_Supplied text:_

──────────

My home state is one of a handful of states that provides dollar-for-dollar tax credits (up to a certain limit) for individuals and corporations that make contributions to student scholarship organizations, which in turn provide assistance to needy parents who wish to enroll their children in private schools. This program, pioneered by Arizona, withstood more than a decade of litigation before it was upheld by the Supreme Court in Arizona Christian School Tuition Organization v. Winn.
The idea behind it is that since there’s such resistance–mounted largely by teachers’ unions–to education vouchers, encouraging the formation of private organizations that funnel private money to students attending private schools would promote school choice without running afoul of the often toxic politics connected with fights over vouchers.
No such luck, as the Arizona case demonstrates.
The latest tack–or should I say “attack”?–abandons the argument, long repudiated by the Supreme Court, that vouchers or tax credits violate the First Amendment Establishment Clause. Instead of focusing on the religious character of the schools, the critics call attention to their policies regarding homosexuality.
The [Georgia] program permits individual and corporate taxpayers to divert a portion of their state taxes—a dollar-for-dollar reduction in taxes—to provide public financing to private organizations called student scholarship organizations (SSOs). In turn, these SSOs provide funds to private schools for all or part of a student’s tuition.
This program of educational tax credits is providing public financing to a large number of private schools in Georgia that have draconian anti-gay policies and practices.
There are two easy responses to this line of argument. First, until my money enters the public treasury, it’s my money. The funds going to these organizations are not public funds, but private funds. They do not constitute state support for the schools, but private support, encouraged by the state (to be sure), for needy families. As long as I’m able to give to a church that teaches traditional biblical morality, then there’s nothing wrong with my giving to an organization that provides scholarships to students attending schools that incorporate that morality in their missions.
The argument itself operates on the assumption that any income that is potentially taxable is, in effect, public money. If so, then there is no real difference between a tax credit and a tax deduction. Following this logic, the next step would be to attack the the tax deductibility of contributions to churches that adhere to the traditional biblical teaching regarding homosexuality. I have no doubt but that there are some who would love to make this very chilling move.

──────────

_Material supplied:_
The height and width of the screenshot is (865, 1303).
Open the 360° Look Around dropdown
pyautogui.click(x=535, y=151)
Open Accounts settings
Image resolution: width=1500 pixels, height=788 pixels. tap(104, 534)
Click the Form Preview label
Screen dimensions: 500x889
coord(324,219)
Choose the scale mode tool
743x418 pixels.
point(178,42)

──────────

_Prompt:_ Please name the Supreme Court case that, according to the text on scholarship tax credits, upheld the program pioneered by Arizona.

_Expected output:_ Arizona Christian School Tuition Organization v. Winn